[[ Provided text, beginning ]]

Recipient of the Victoria Cross (1832-1886)

Colonel John Charles Campbell Daunt VC (8 November 1832 – 15 April 1886) was a recipient of the Victoria Cross, the highest and most prestigious award for gallantry in the face of the enemy that can be awarded to British and Commonwealth forces.

==Details==
He was 24 years old, and a lieutenant in the 11th Bengal Native Infantry, Bengal Army during the Indian Mutiny when the following deed took place on 2 October 1857 at Ghota Behar, India for which he was awarded the VC:

Lieutenant Daunt and Serjeant Dynon are recommended for conspicuous gallantry in action, on the 2nd of October, 1857, with the Mutineers of the Ramgurh Battalion at Ghota Behar, in capturing two guns, particularly the last, when they rushed at and captured it by pistoling the gunners, who were mowing the detachment down with grape, one-third of which were hors de combat at the time,

Lieutenant Daunt is also recommended for chasing, on the 2nd of November following, the Mutineers of the 32nd Bengal Native Infantry across a plain into a rich cultivation, into which he followed them with a few of Rattray's Sikhs. He was dangerously wounded in the attempt to drive out a large body of these Mutineers from an enclosure, the preservation of many of his party, on this occasion, being attributed to His gallantry.

==Further information==
He later achieved the rank of colonel. His VC is on display in the Lord Ashcroft Gallery at the Imperial War Museum, London. His son, John, represented Great Britain at the 1900 Summer Olympics in the men's golf tournament. His granddaughter Yvonne Daunt was a dancer with the Paris Opera in the 1920s.

[[ Provided text, end ]]

- _Assigned task_:
Return the stretch of the Victoria Cross text from "Lieutenant Daunt and" through "to His gallantry.", copied word for word. These entries have no connection to the Victoria Cross text.

[[ Record excerpts, beginning ]]

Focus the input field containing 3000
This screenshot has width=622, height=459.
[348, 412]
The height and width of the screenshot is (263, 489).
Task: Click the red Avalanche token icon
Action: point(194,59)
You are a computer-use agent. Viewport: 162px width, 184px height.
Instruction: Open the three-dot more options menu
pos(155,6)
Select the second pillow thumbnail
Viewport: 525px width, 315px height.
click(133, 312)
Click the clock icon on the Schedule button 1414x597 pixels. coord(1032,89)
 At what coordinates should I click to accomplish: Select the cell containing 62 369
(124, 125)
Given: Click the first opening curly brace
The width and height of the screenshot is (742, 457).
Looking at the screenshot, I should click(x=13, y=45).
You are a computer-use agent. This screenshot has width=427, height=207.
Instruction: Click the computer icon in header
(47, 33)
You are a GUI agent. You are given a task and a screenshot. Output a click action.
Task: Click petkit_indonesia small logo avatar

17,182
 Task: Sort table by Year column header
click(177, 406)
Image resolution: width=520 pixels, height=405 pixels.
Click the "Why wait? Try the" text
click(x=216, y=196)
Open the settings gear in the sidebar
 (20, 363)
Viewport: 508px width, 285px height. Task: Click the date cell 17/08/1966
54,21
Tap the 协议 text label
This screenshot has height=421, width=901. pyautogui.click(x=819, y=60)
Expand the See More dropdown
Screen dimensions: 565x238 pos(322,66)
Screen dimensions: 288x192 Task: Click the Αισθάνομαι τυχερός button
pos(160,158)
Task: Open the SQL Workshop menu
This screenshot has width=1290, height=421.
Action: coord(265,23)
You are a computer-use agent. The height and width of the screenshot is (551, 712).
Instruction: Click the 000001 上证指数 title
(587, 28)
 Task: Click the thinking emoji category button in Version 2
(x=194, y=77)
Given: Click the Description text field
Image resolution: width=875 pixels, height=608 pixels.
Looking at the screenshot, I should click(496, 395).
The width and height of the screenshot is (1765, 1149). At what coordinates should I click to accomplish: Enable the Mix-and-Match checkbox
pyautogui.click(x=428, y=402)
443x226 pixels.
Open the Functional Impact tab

[[ Record excerpts, end ]]

- _Output_:
Lieutenant Daunt and Serjeant Dynon are recommended for conspicuous gallantry in action, on the 2nd of October, 1857, with the Mutineers of the Ramgurh Battalion at Ghota Behar, in capturing two guns, particularly the last, when they rushed at and captured it by pistoling the gunners, who were mowing the detachment down with grape, one-third of which were hors de combat at the time,

Lieutenant Daunt is also recommended for chasing, on the 2nd of November following, the Mutineers of the 32nd Bengal Native Infantry across a plain into a rich cultivation, into which he followed them with a few of Rattray's Sikhs. He was dangerously wounded in the attempt to drive out a large body of these Mutineers from an enclosure, the preservation of many of his party, on this occasion, being attributed to His gallantry.